The recent Gaza conflict resulted in a wave of protests and riots in Arab areas across Israel. The conflicts that flared up between Arabs and Jews inside Israel itself took many by surprise.

Police in the city of Lod saw riots and violence between Arabs and Jews who have lived in harmony for decades.
Photo: Israeli police

There are currently about 1.8 million Arabs with Israeli citizenship, the majority of whom are Muslims. Arabs thus make up approximately 20 percent of the country’s Israeli population. As citizens of Israel, they enjoy rights such as freedom of expression and the right to vote in free elections – in contrast to the other 400-plus million Arabs in the Middle East.
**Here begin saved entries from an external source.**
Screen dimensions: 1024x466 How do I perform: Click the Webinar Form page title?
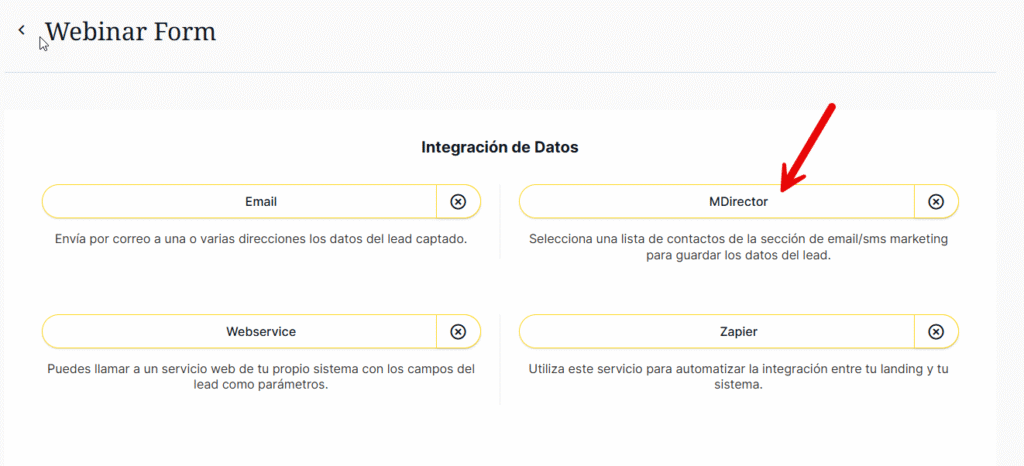[x=130, y=31]
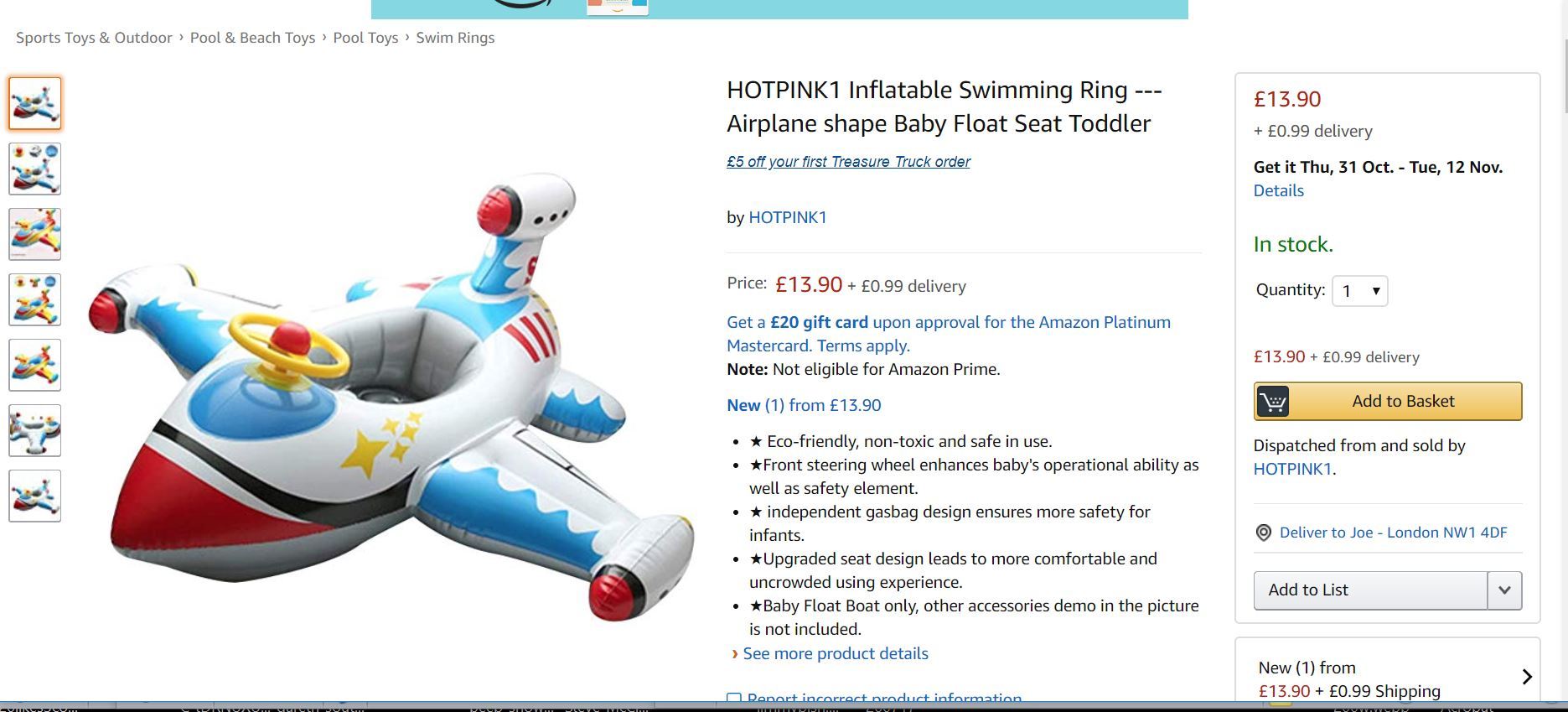
Task: View the fourth product thumbnail
Action: (x=35, y=299)
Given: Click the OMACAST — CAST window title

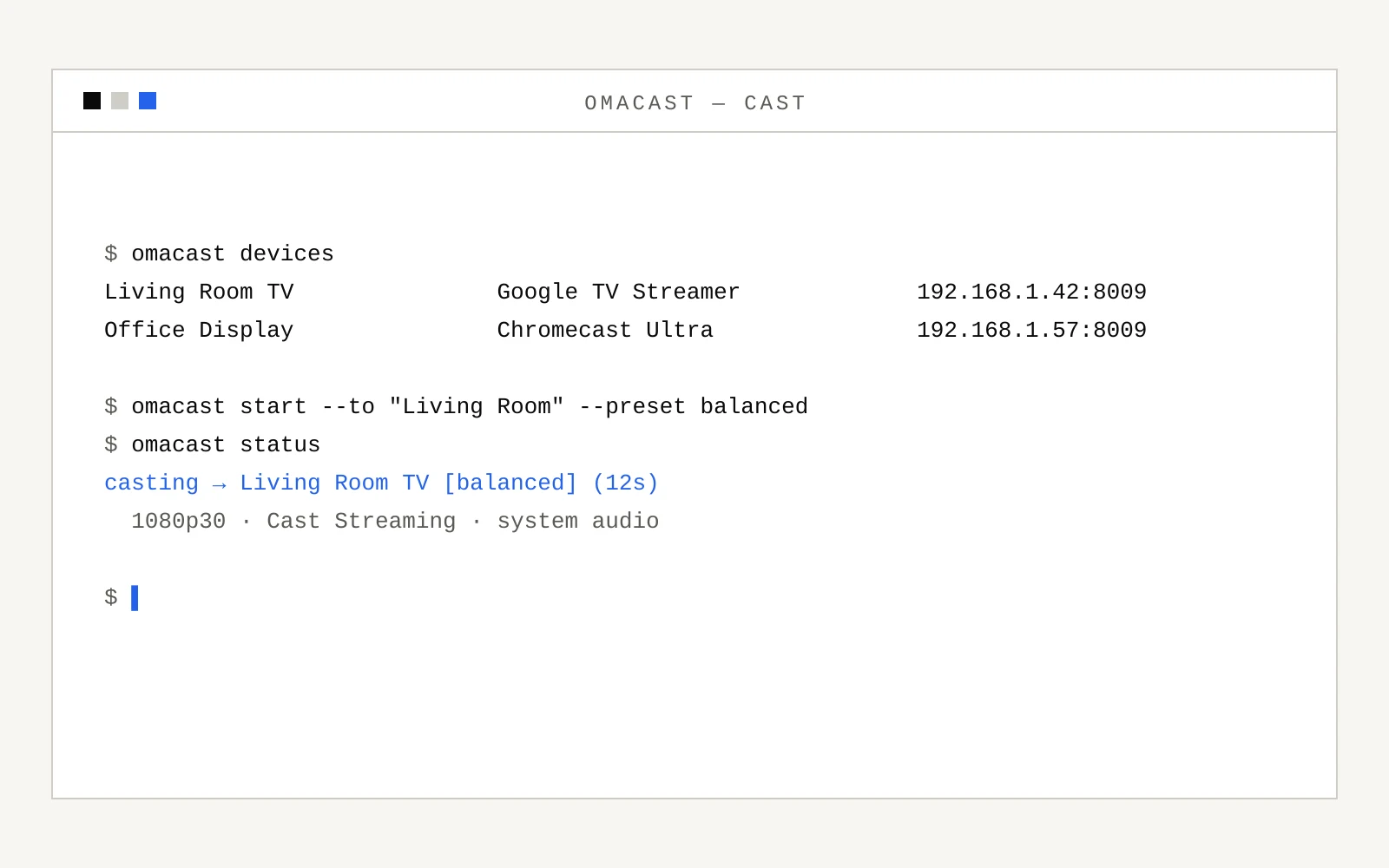Looking at the screenshot, I should click(x=695, y=103).
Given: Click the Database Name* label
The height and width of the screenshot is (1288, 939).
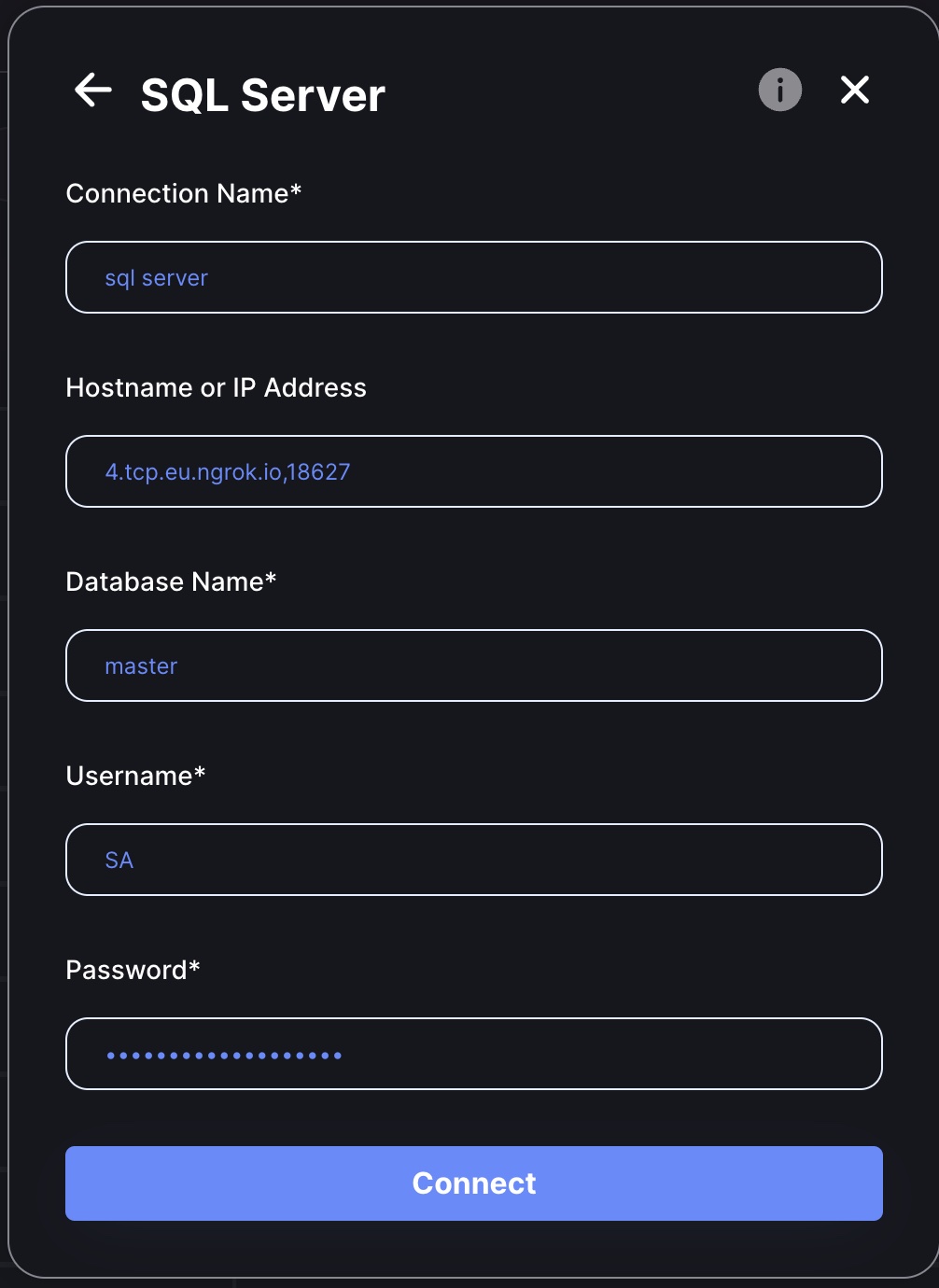Looking at the screenshot, I should pyautogui.click(x=172, y=581).
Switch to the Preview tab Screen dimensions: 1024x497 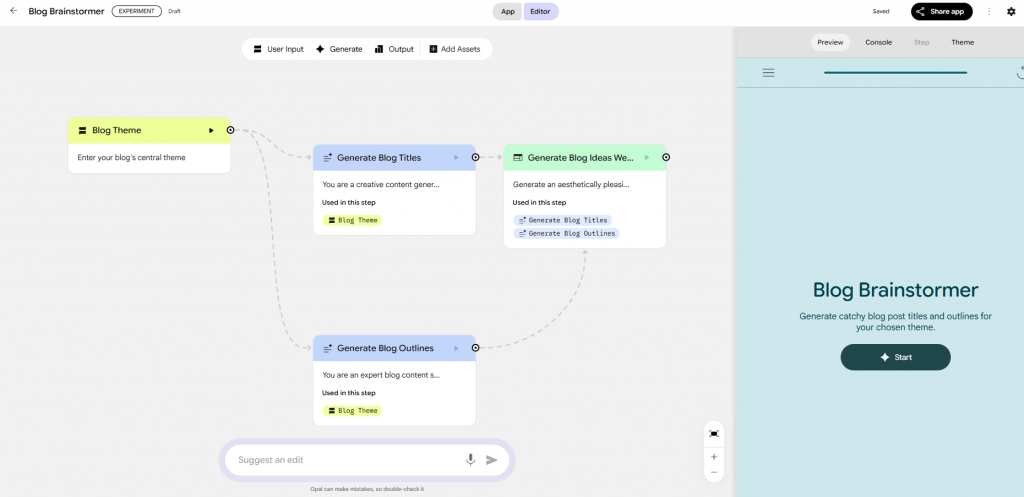pyautogui.click(x=830, y=42)
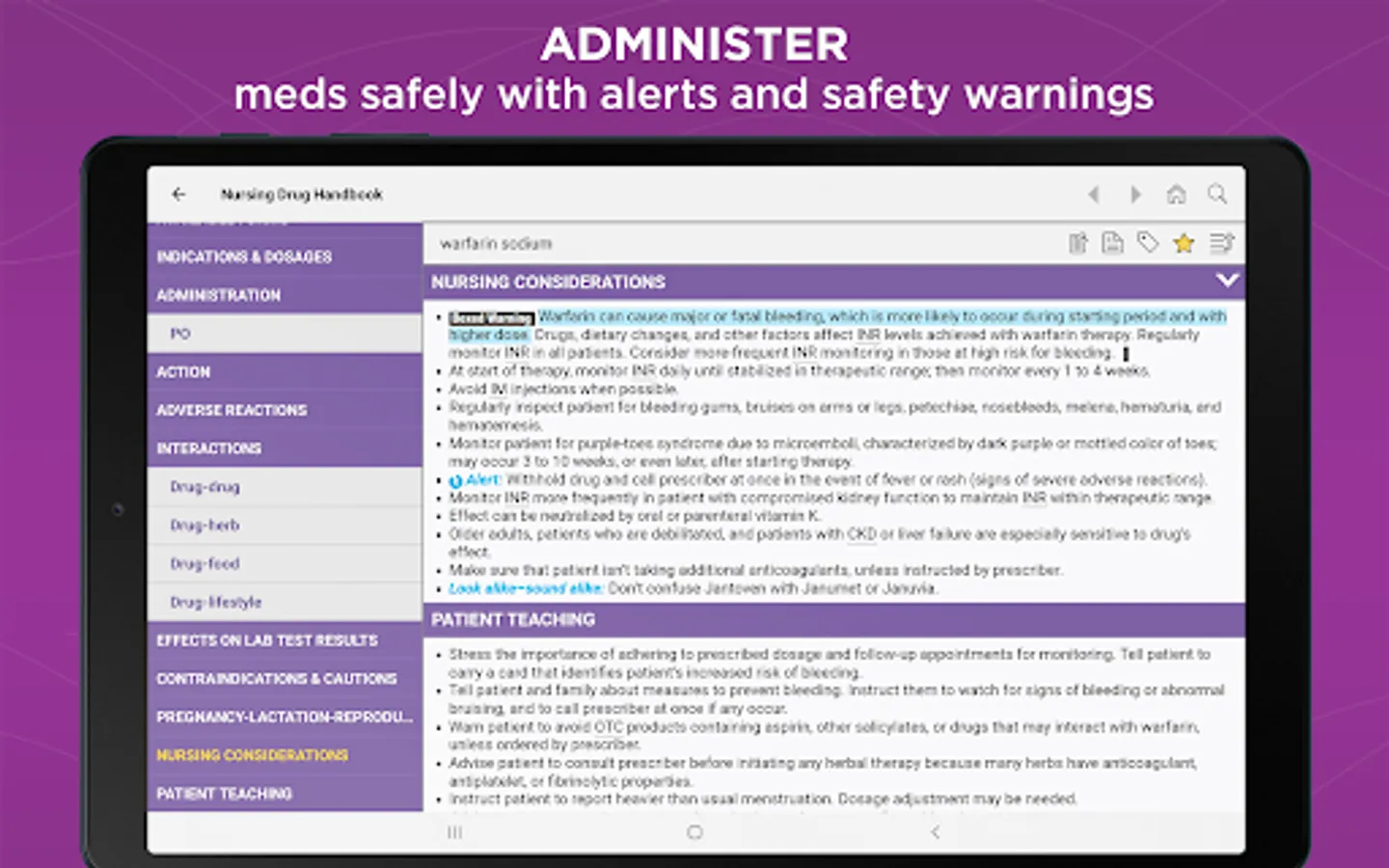Open the note page icon
Image resolution: width=1389 pixels, height=868 pixels.
pyautogui.click(x=1112, y=243)
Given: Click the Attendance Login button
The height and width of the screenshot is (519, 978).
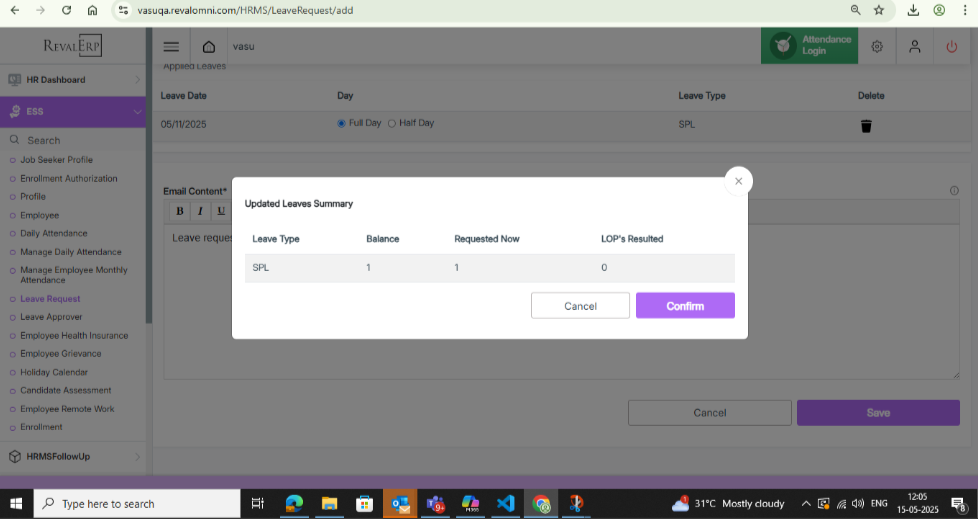Looking at the screenshot, I should click(809, 46).
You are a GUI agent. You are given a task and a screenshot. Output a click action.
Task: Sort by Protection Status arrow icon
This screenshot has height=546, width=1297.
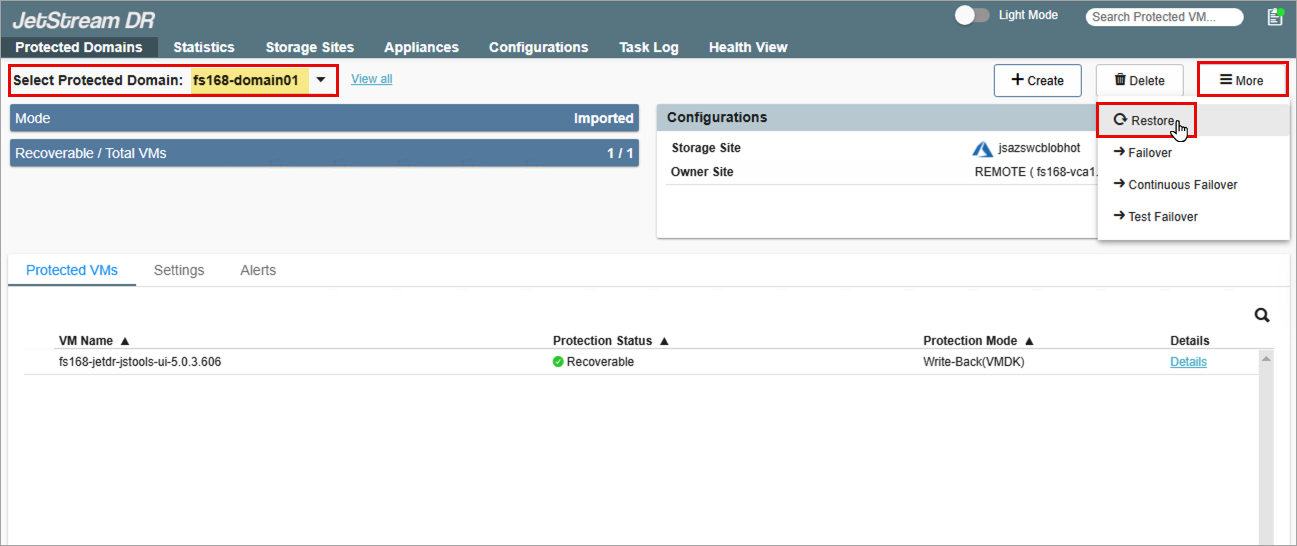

There are 14 Arabs in the Israeli parliament, the Knesset, with its 120 members all told. Party leader Yair Lapid announced in early June 2021 that he had succeeded in forming a new government through a broad coalition which, for the first time in history, had the support of the Ra´am party which will represent Arab residents in Israel. The conflict between Hamas and Israel in mid-May increased the level of contention between Israeli Arabs and Jews. As missiles from Gaza filled the skies over Israel, riots and violence broke out in a number of cities across the country between Arabs and Jews who have lived in harmony for decades.

Taken by Surprise

In the coastal city of Acre in the north, an Arab mob beat a Jewish man with stones and sticks, and in Tamra in northern Israel, an Arab crowd attacked a Jewish man who was nearly killed. In Bat Yam, a suburb of Tel Aviv, dozens of Jewish extremists kicked an Arab man. Israeli authorities shut down the city of Lod in central Israel for the first time in decades and arrested 280 people accused of rioting, writes the New York Times. This sudden turnaround, which escalated from a local tenancy dispute in Jerusalem in less than two days to a full-scale conflict with Gaza and to widespread clashes between Jews and Arabs across Israel itself, came as a surprise, the newspaper writes.